> [SHORT TASK 1]: Can you swap "deposit value" for "deposit amount" in the listing lines from the line with "You are a computer-use agent." to the end of the listing, keeping everything else the same and leaving out the pictures?

> [DOCUMENT SECTION]:
Even today, what more could anyone want?
Adapt it any way you want - in a modern setting, with different languages, via children, zombies or puppets - the story holds up. It's a timeless message for all creeds - a warning not to give in to our weaker, meaner selves.
A cantankerous, greedy, selfish curmudgeon - Scrooge, the original whose name has by now become an actual noun - is visited by a series of ghosts on Christmas Eve, all warning him to change his ways, or else.
He sees the past, the present and the future, understands that it's never too late to see the light and change his narrative, and so he does. The horrible future he glimpses in his nightmare never comes to pass, and everyone gets turkey and presents. The end.
But the message is so simple, and so enduring. And there's the reason the version we saw onstage in Canberra last year is returning unchanged. Brisbane-based theatre company Shake & Stir's iteration is a perfect blend of classic Dickensian atmosphere and modern technology.
Reprising the production for sixth time this year - and the second season with a Canberra run - company co-founder, producer and cast member Nick Skubij says returning to the show each year is like slipping into a pair of warm, comfy slippers.
And it goes right up until Christmas Eve, effectively telling the story in real life (albeit with the cast then rushing straight to the airport).
In America, going to see The Nutcracker ballet on stage is a Christmas stalwart. In the UK, film and television stars ham it up in Christmas pantomimes. Shake & Stir launched the production as a way of introducing a similar Christmas tradition for Australia, a chance to inhabit an older world, a different era that still carries a bright message for modern times.
"We wanted to be able to do something that people could come to year after year, and enjoy that sense of tradition," Skubij says.
"Canberra is forward-thinking and I think Australia finds itself thinking of itself as young and innovative in general, and marching to the beat of its own drum. But that doesn't mean that there's not a place for these [traditions] - it's nice to be wholesome at Christmas too.
"It's not a religious thing, either. It's reconnecting with a general sort of moral goodness and humanity and looking out for each other and consequences and right from wrong.
"So it is a really simplified, brilliant way of reminding people about that, and it's a good reset once a year."

> [SHORT TASK 2]: Which places are named in the article about the Christmas stage production?

> [Target position records]:
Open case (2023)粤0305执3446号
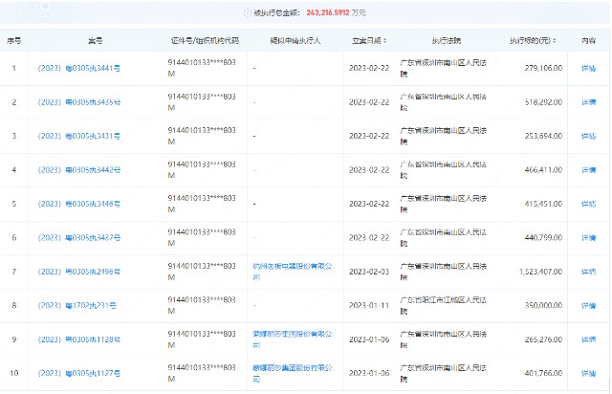 [x=77, y=204]
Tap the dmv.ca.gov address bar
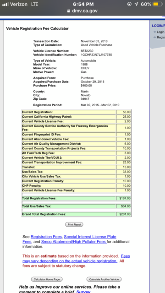 [x=83, y=11]
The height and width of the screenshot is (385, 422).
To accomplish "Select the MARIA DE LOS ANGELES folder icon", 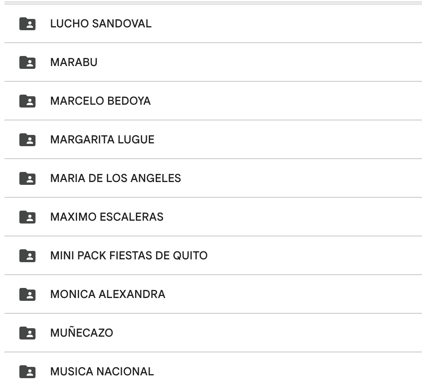I will pyautogui.click(x=27, y=178).
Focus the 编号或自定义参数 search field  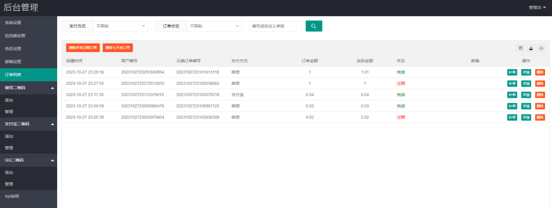tap(275, 26)
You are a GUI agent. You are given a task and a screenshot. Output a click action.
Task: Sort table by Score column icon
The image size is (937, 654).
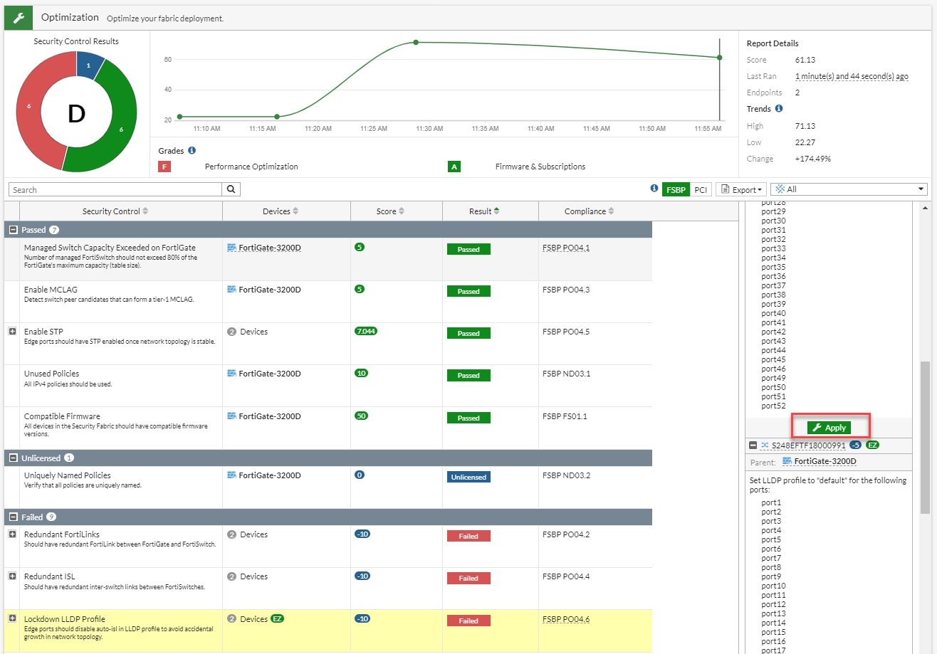[402, 211]
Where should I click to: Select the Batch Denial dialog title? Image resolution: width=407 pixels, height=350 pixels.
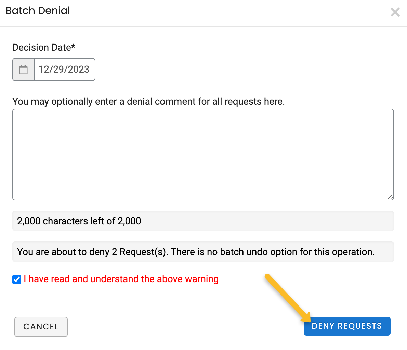(x=38, y=10)
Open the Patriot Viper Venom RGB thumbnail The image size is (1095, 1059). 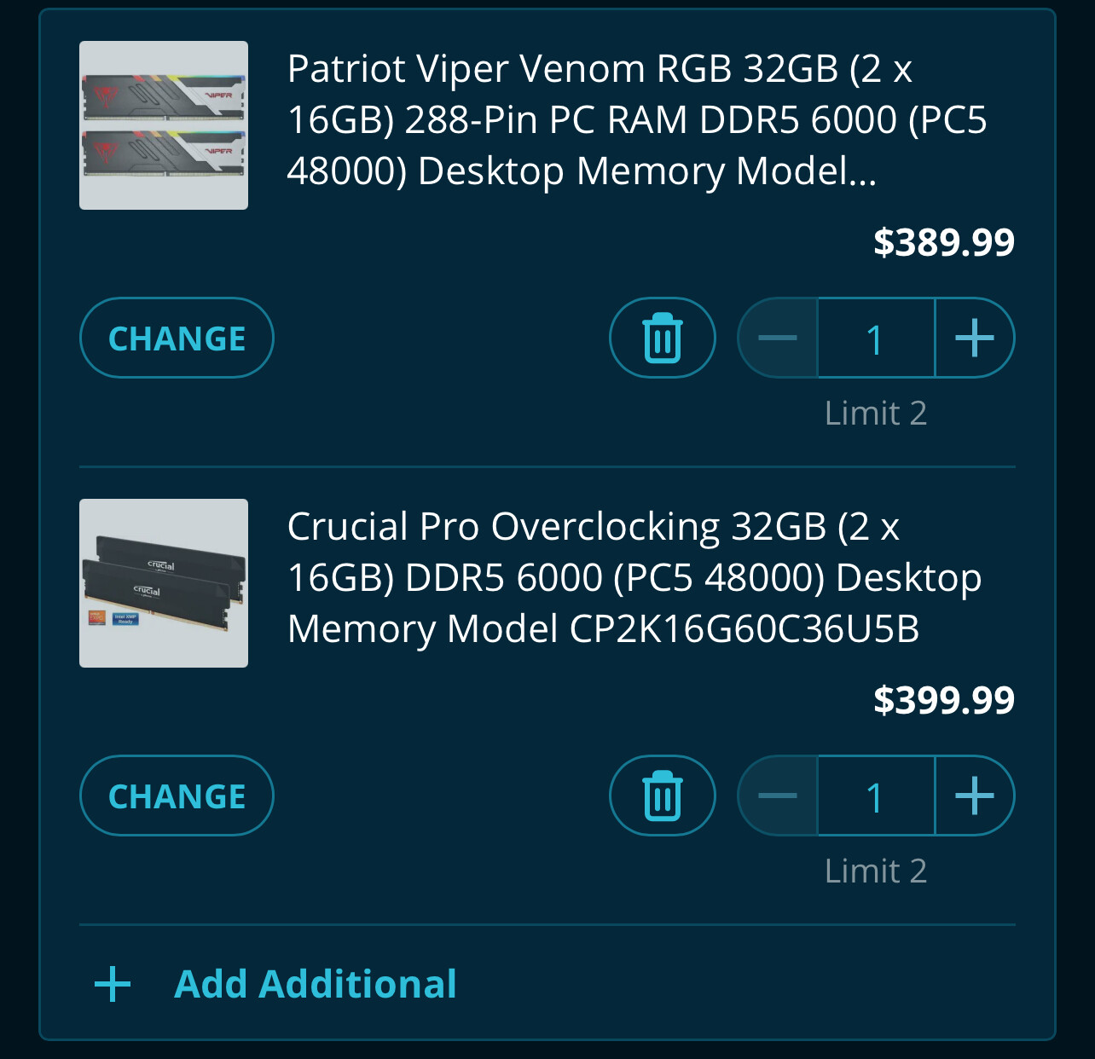164,125
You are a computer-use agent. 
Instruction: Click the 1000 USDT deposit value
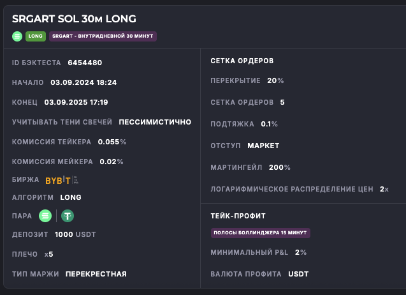(75, 234)
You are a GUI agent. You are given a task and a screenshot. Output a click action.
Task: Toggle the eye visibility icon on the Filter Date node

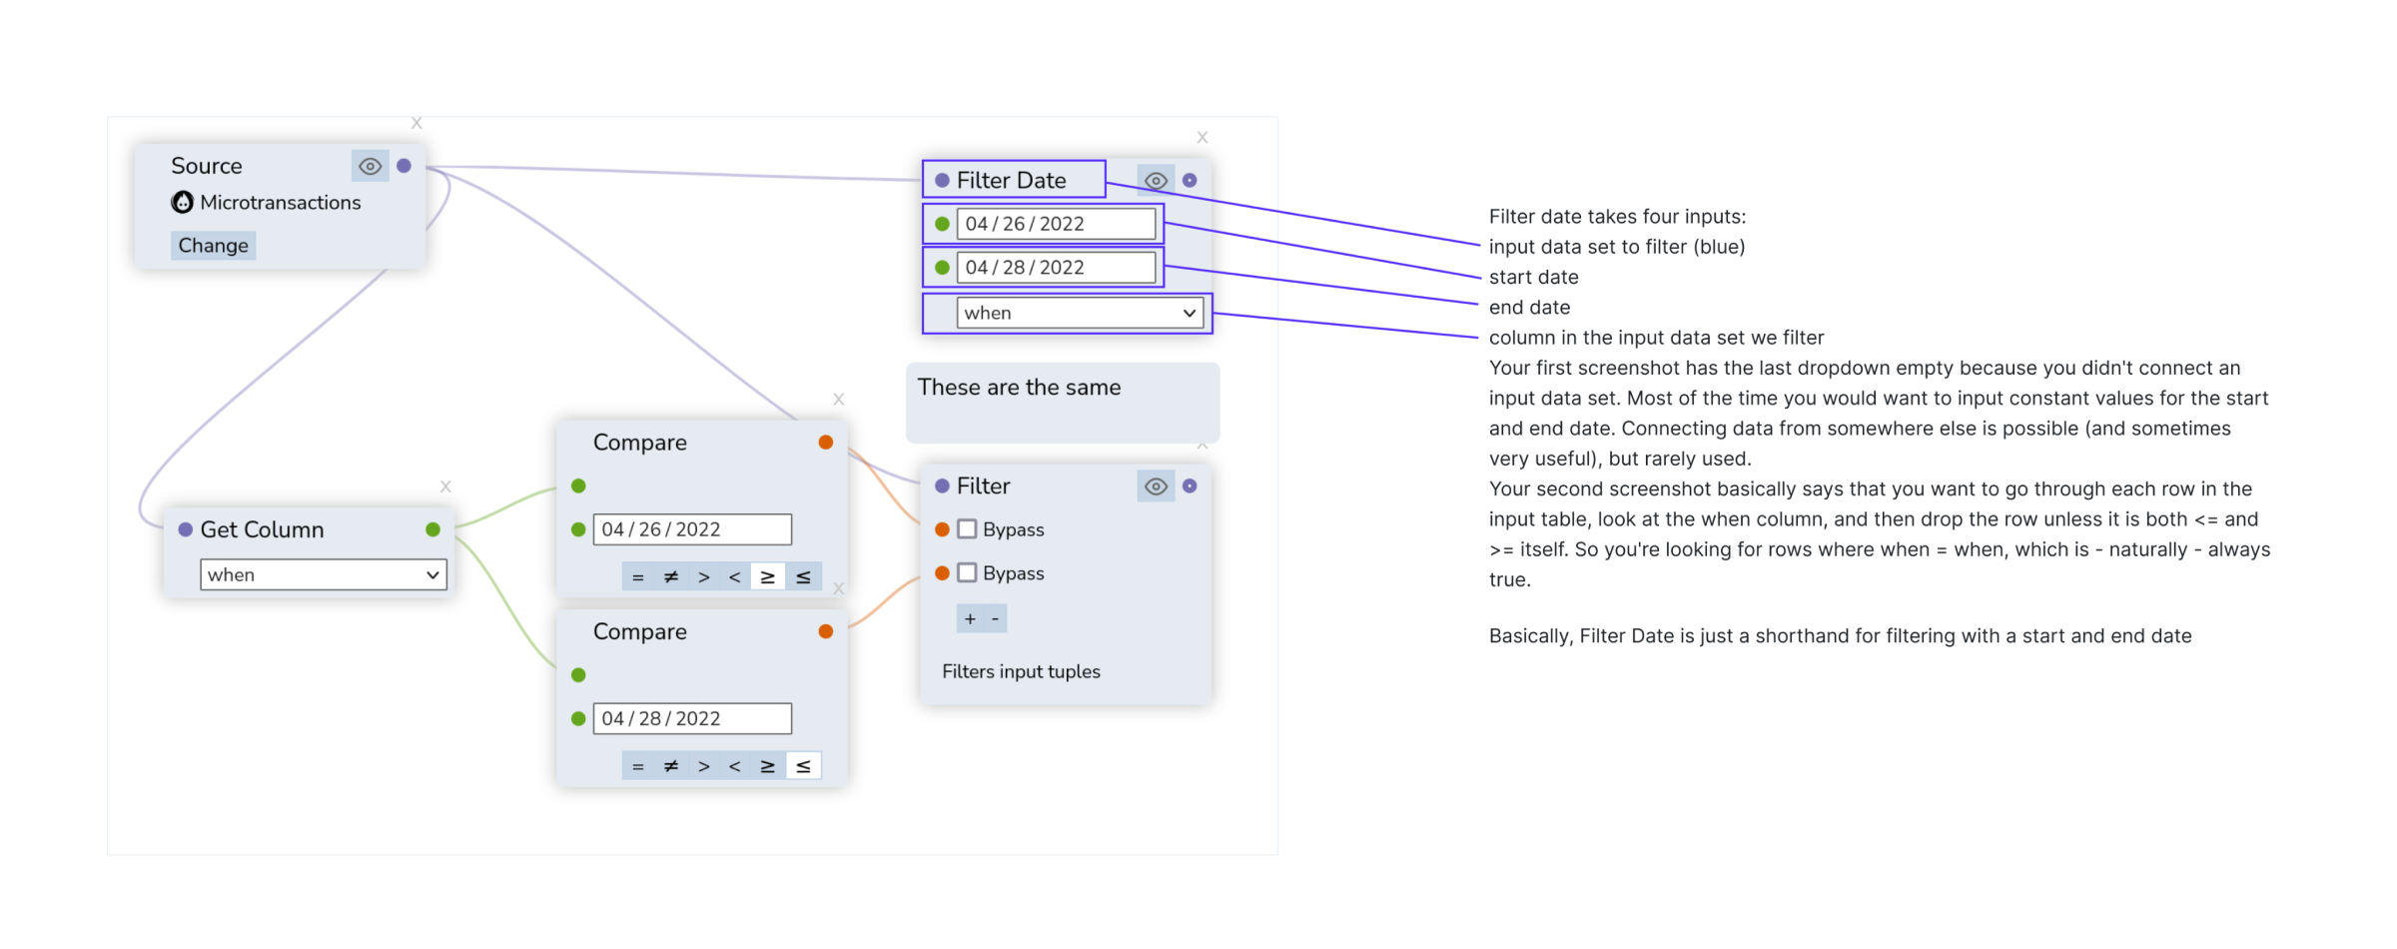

> [CORRECT RESPONSE 1]:
You are a computer-use agent. 
Instruction: Click the 1000 USDT deposit amount
(75, 234)
You are a GUI agent. You are given a task and a screenshot. Output a click action.
Task: Toggle the eye visibility icon on the Filter Date node

> [CORRECT RESPONSE 2]: Canberra, Brisbane, America, the UK, Australia